Both directed and anonymous donors require an initial round of disease screening and testing, but anonymous donors must complete a second round of testing after a minimum 6-month quarantine of their tissue samples. Some patients, specifically those with serious illness, may not have the ability to complete this additional testing.

“We’ve also found that individual facilities may not have the capacity to carry out anonymous donor testing,” Shin says. “This is a very little-known inequity, so providers could mistakenly refer patients to certain services without realizing that those facilities will not see those patients.”

Prospective donors in this category may be turned away completely or referred to a private fertility clinic, where they would be required to pay the cost of testing, screening, and tissue quarantine.

Martin Kathrins, MD, a urologist and associate surgeon in the Brigham’s Department of Urology, recalls specific instances where his patients experienced this disparity.

“Most patients that would be affected are likely unaware of this policy,” he says. “I’ve seen patients get angry when they’re faced with this. Providers treating men looking at fertility preservation, in reproductive medicine or even in the cancer space, need to be aware of what the current FDA regulations are. It’s our responsibility to accurately guide patients to the location and services they need.”

Proposing Policy Changes for Equitable Care

The investigators outline several policy changes to reduce these barriers to fertility preservation. They suggest the FDA mandate that all practices provide equal access to preservation, regardless of donor status. This would require facilities to either partner with other locations or build internal capacity for anonymous donor testing.

They also propose that the donor classifications be expanded to include a new “third party reproduction donor” category. “Anonymous donor,” the investigators argue, is a blanket term that currently encompasses a wide range of variable patient medical histories and disease profiles, inadvertently subjecting specific patients to more rigorous testing. Surrogates and intended parents often maintain close relationships throughout the pregnancy, so a new category would more accurate and validating for those patients.
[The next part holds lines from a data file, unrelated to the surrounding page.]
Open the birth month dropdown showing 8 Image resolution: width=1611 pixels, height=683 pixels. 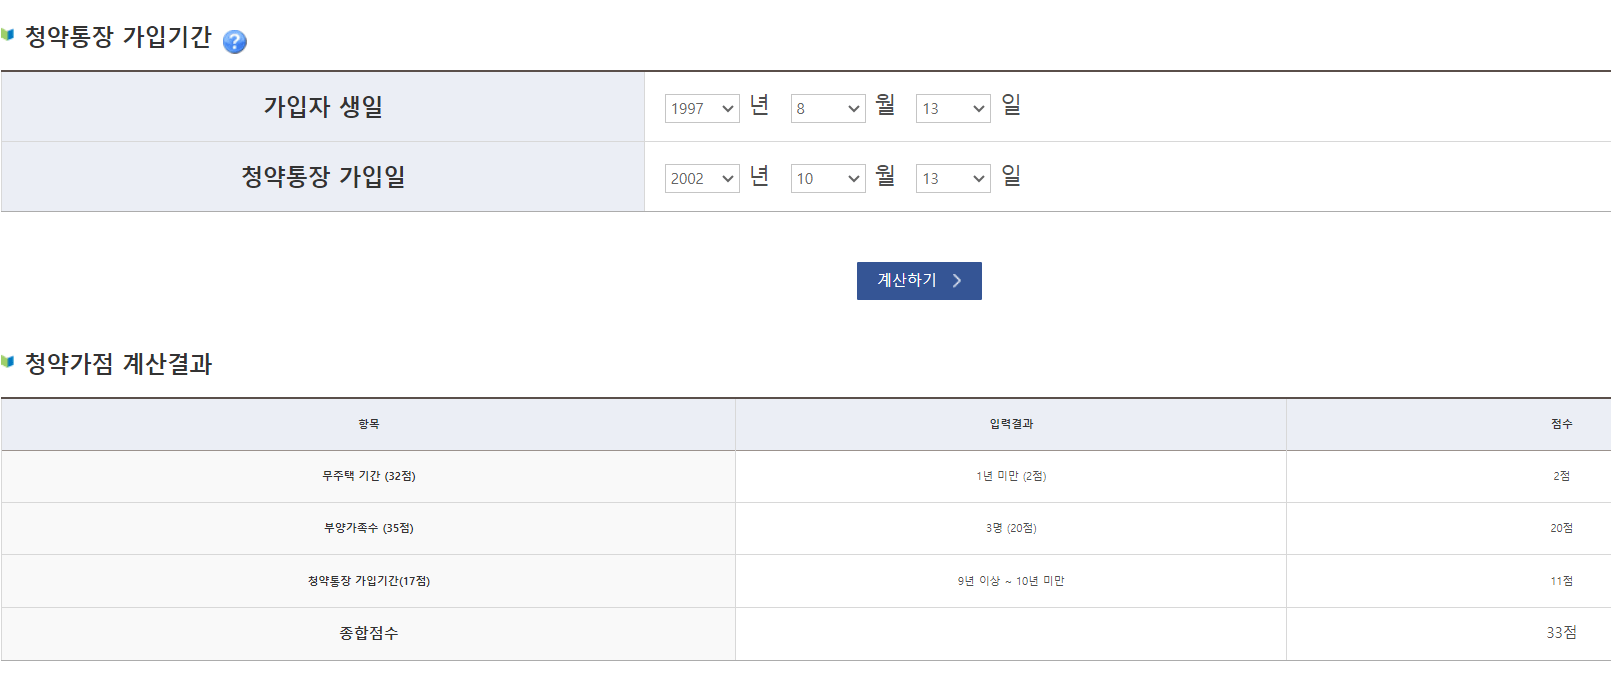click(827, 108)
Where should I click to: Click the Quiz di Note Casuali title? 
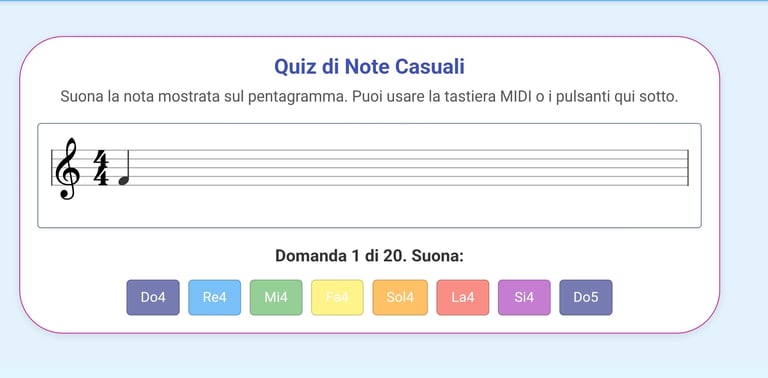pyautogui.click(x=369, y=67)
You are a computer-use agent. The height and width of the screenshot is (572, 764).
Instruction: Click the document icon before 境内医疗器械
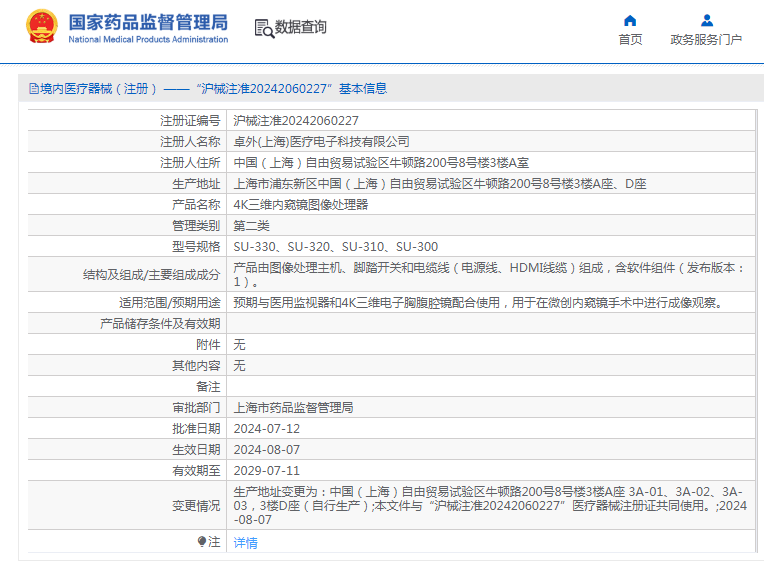(33, 89)
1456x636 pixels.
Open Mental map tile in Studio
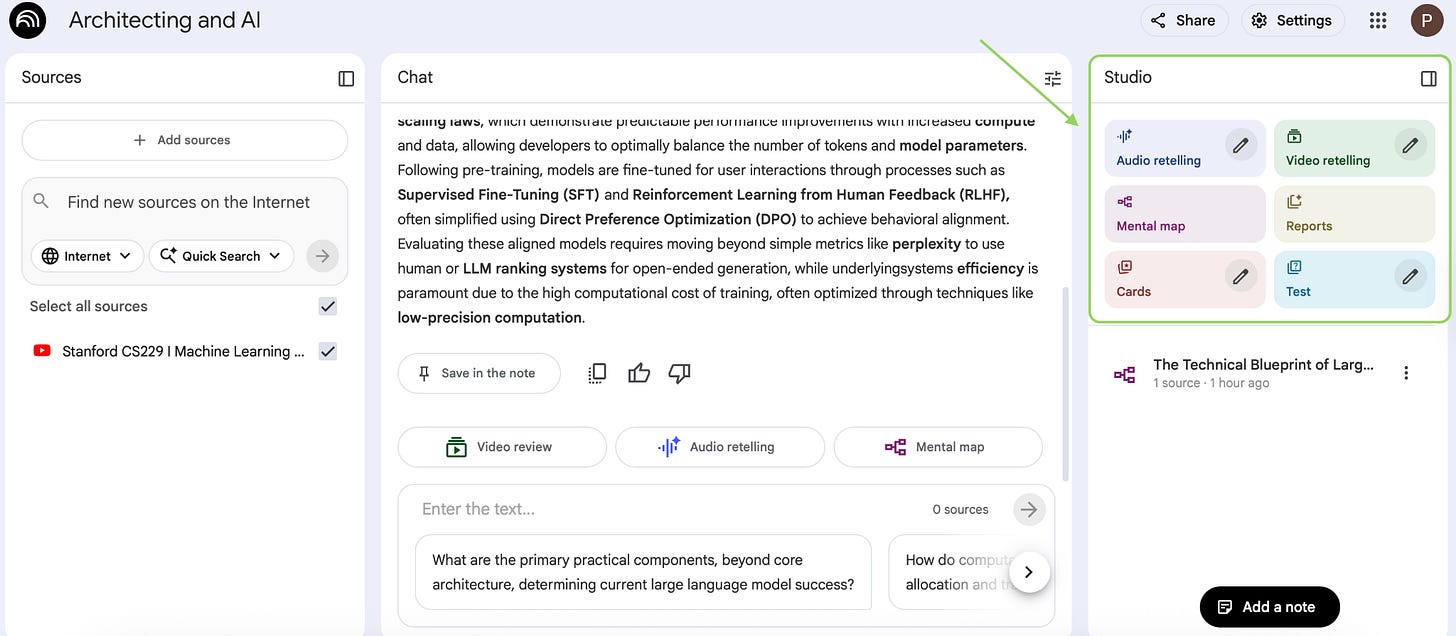point(1185,214)
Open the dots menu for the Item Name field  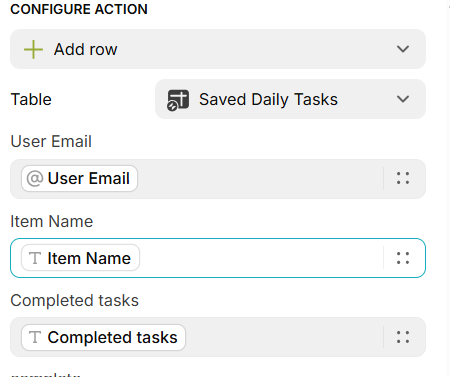tap(403, 258)
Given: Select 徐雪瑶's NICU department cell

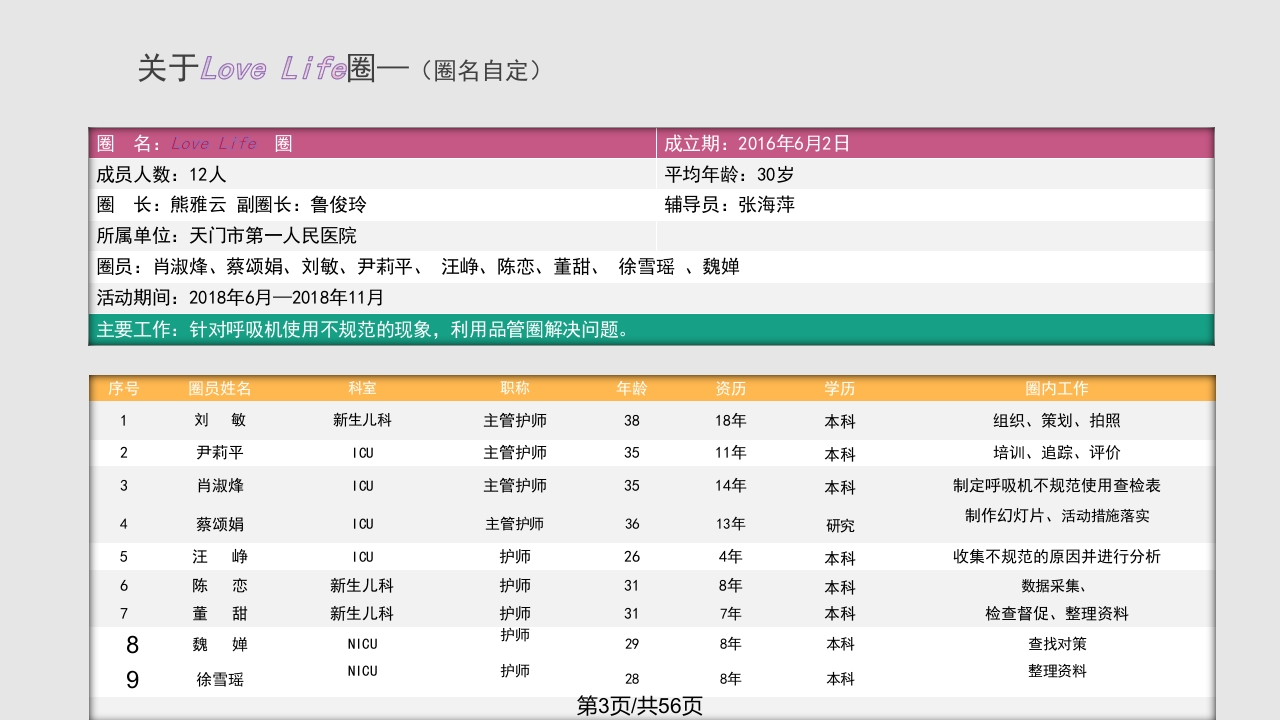Looking at the screenshot, I should 360,672.
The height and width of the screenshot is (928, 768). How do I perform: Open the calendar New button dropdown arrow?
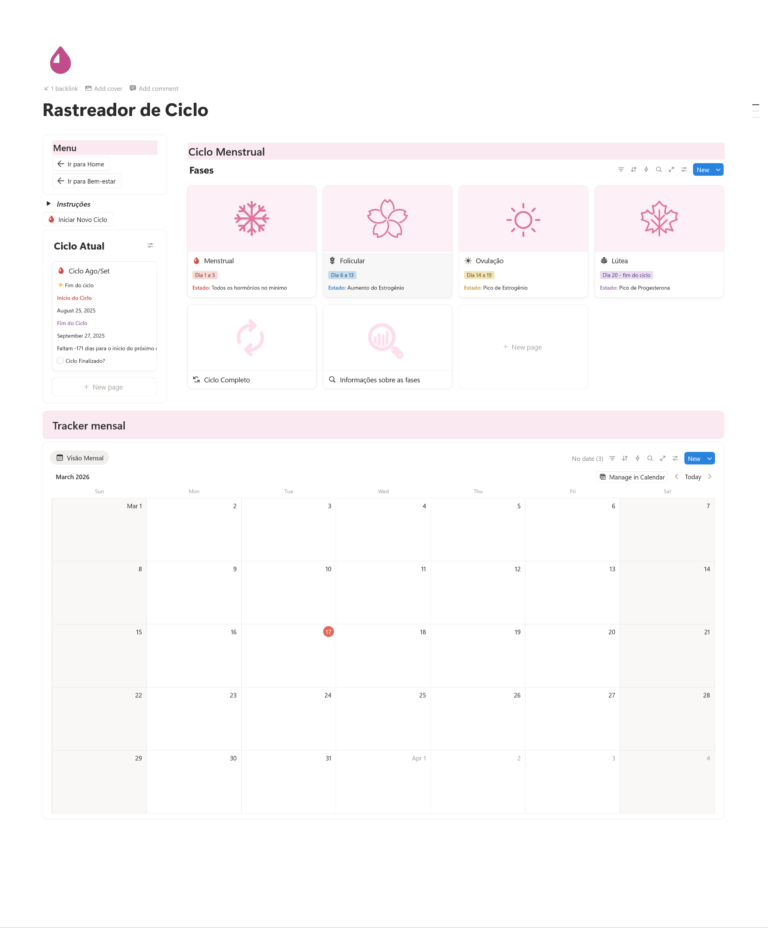[710, 458]
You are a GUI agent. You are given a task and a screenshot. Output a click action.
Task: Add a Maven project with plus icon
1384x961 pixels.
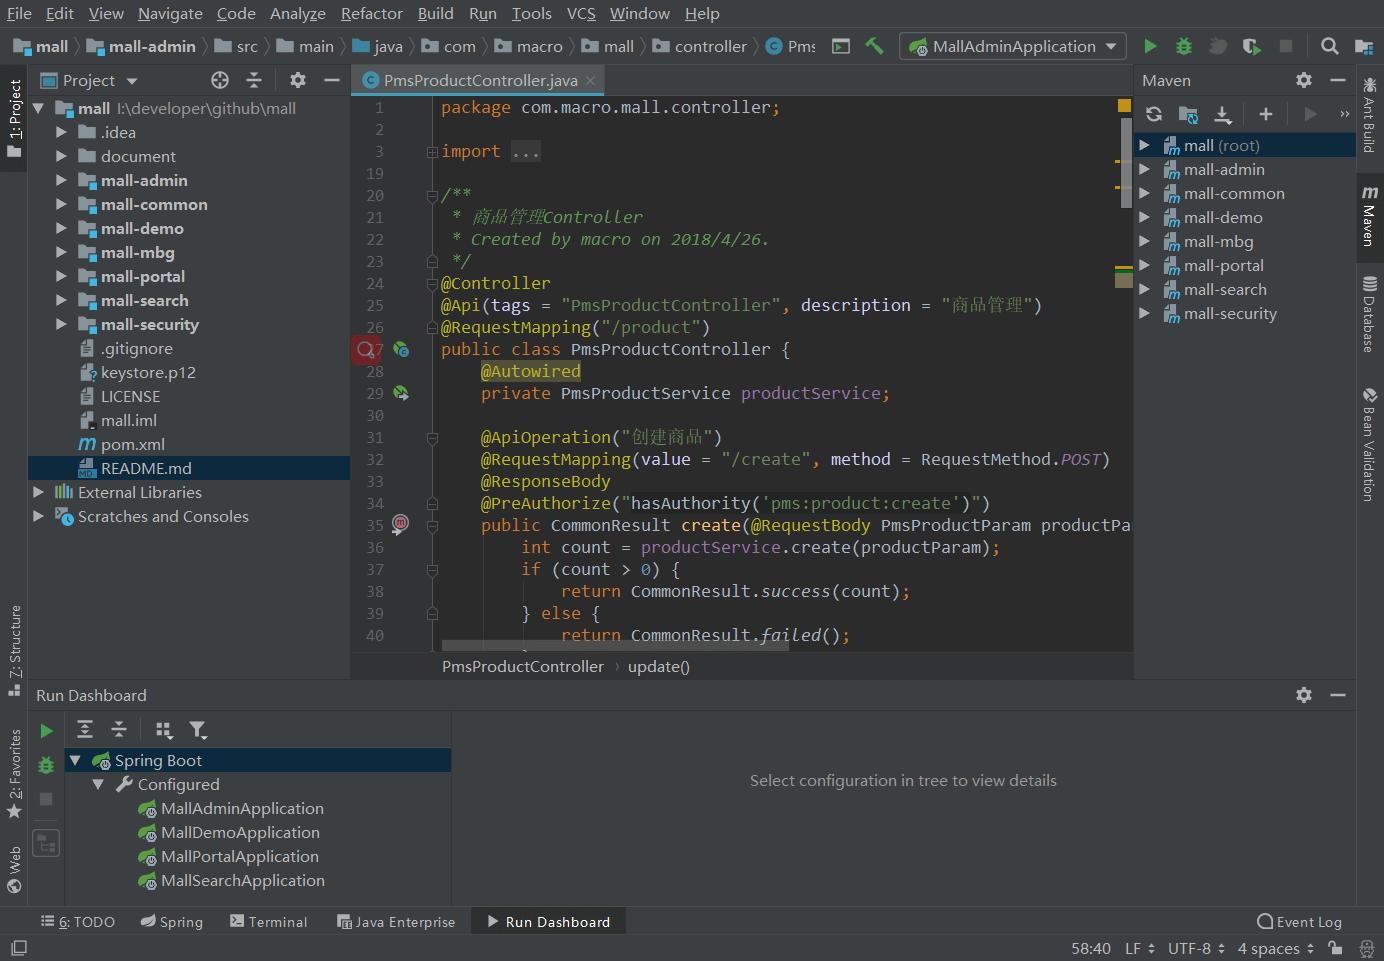point(1265,114)
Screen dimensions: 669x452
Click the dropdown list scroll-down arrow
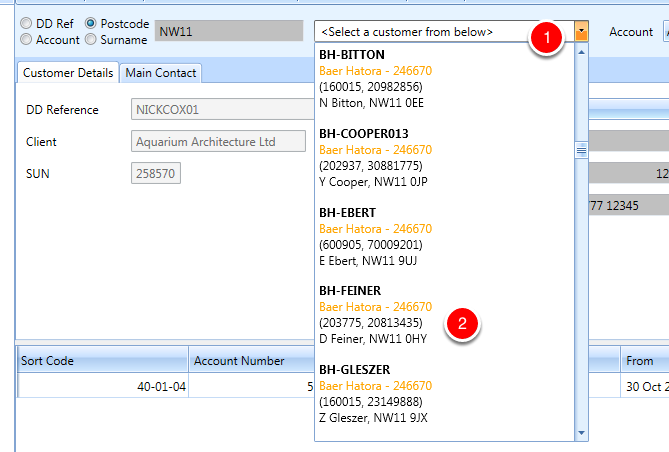pos(581,433)
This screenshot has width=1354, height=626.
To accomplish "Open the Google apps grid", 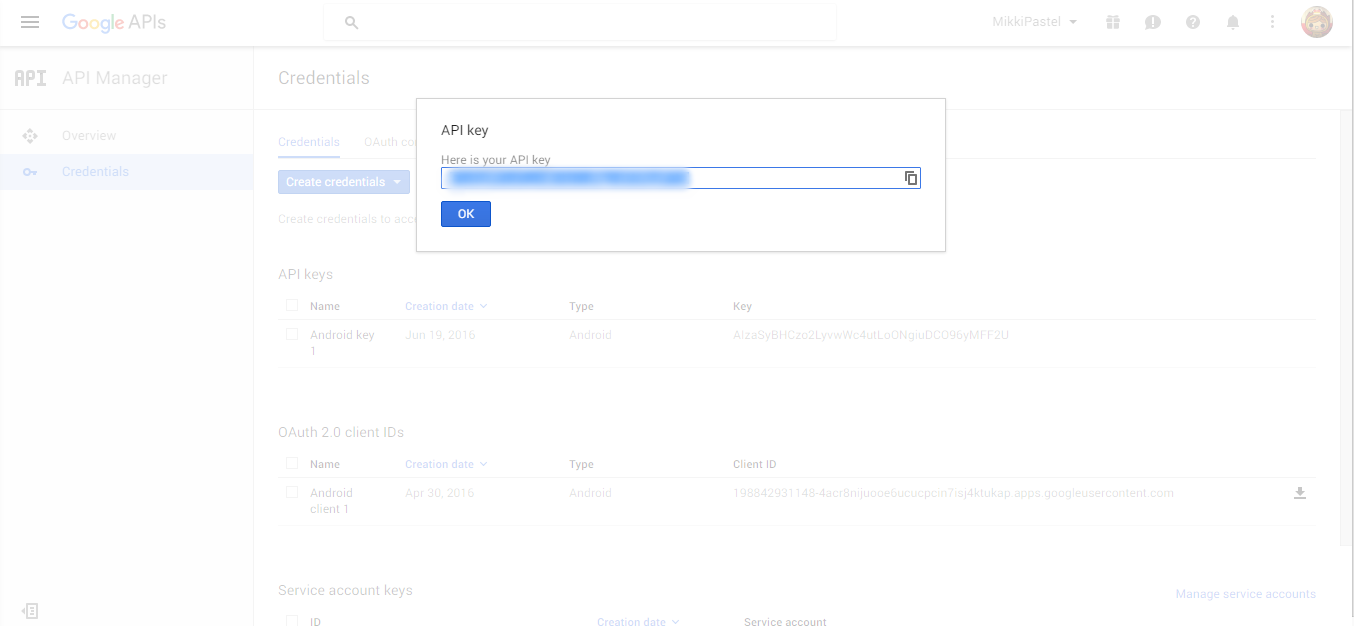I will point(1112,22).
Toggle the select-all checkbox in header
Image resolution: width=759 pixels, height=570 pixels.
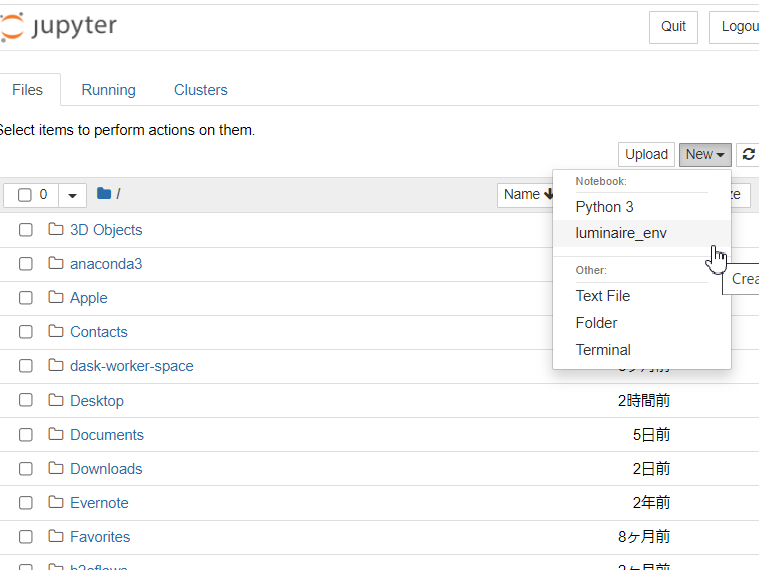(25, 195)
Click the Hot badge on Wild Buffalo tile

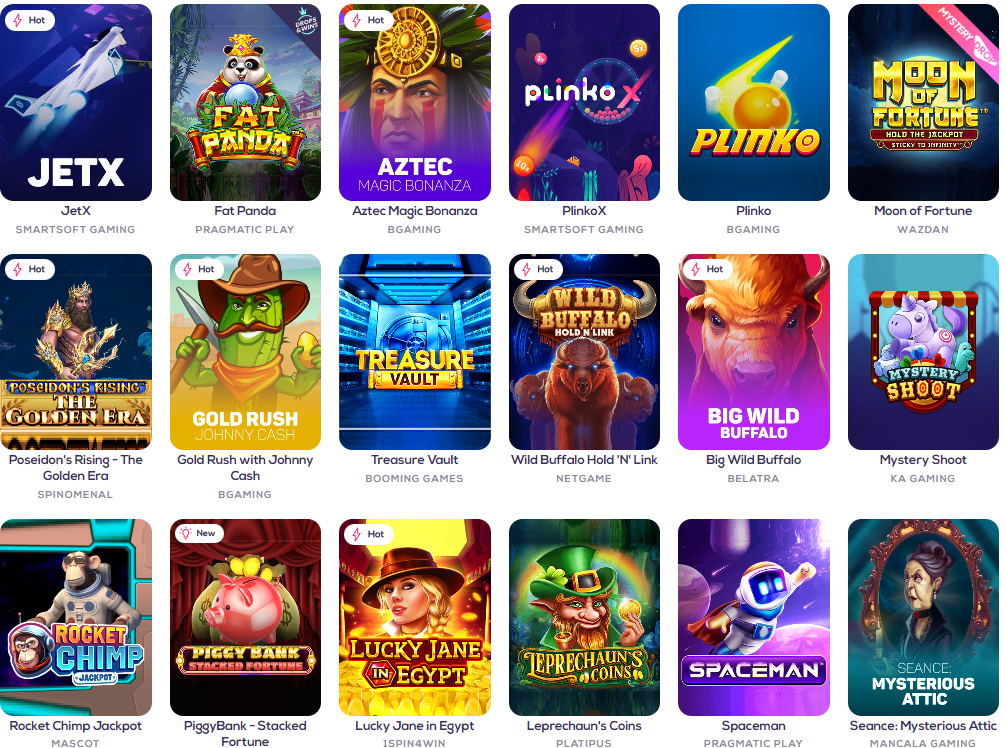click(537, 269)
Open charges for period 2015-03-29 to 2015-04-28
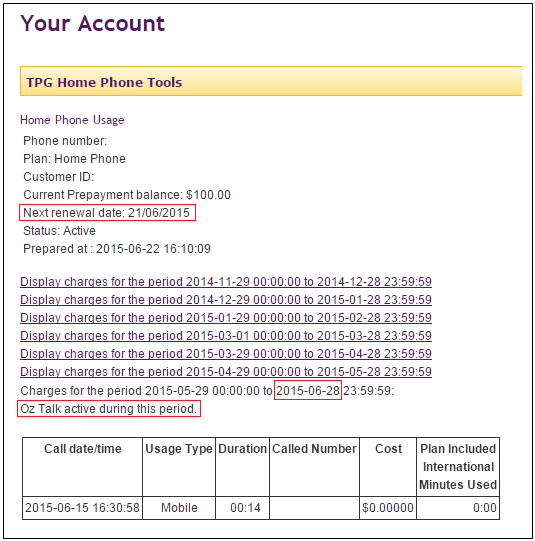Image resolution: width=535 pixels, height=541 pixels. 226,354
A significant hurdle to preventing these disparities is that federal policy change can take years. Blood donation restrictions for gay and bisexual men were only recently lifted in 2023 after years of social movement, the guidelines now taking an “individual risk-based” approach rather than restricting donors based on sexual or gender identity. Fertility preservation policies could be similarly revised, the authors suggest, to include a more in-depth review of patient medical history that better identifies individual disease risk.

A Physician’s Role in Advocating for Their Patients

While federal policy change can take years, the authors emphasize that physicians have a large role to play in improving the patient experience and advocating for policy change.

“This system is not going to change tomorrow, or maybe not anytime soon, unfortunately,” Dr. Kathrins says. “I would like to see future patients avoid the frustration of being confronted with a ‘no’ by having them either rely on a provider who can point them to an appropriate banking site, or to be armed with the right questions to make sure they can pursue services at a given site.”

“The burden shouldn’t be placed on marginalized communities,” adds Dr. Keuroghlian. “We often underestimate our power in medicine to change things. Physicians ought to expand their view of their own role toward not just delivering care within the system as it’s set up, but also as physician advocates for our communities.”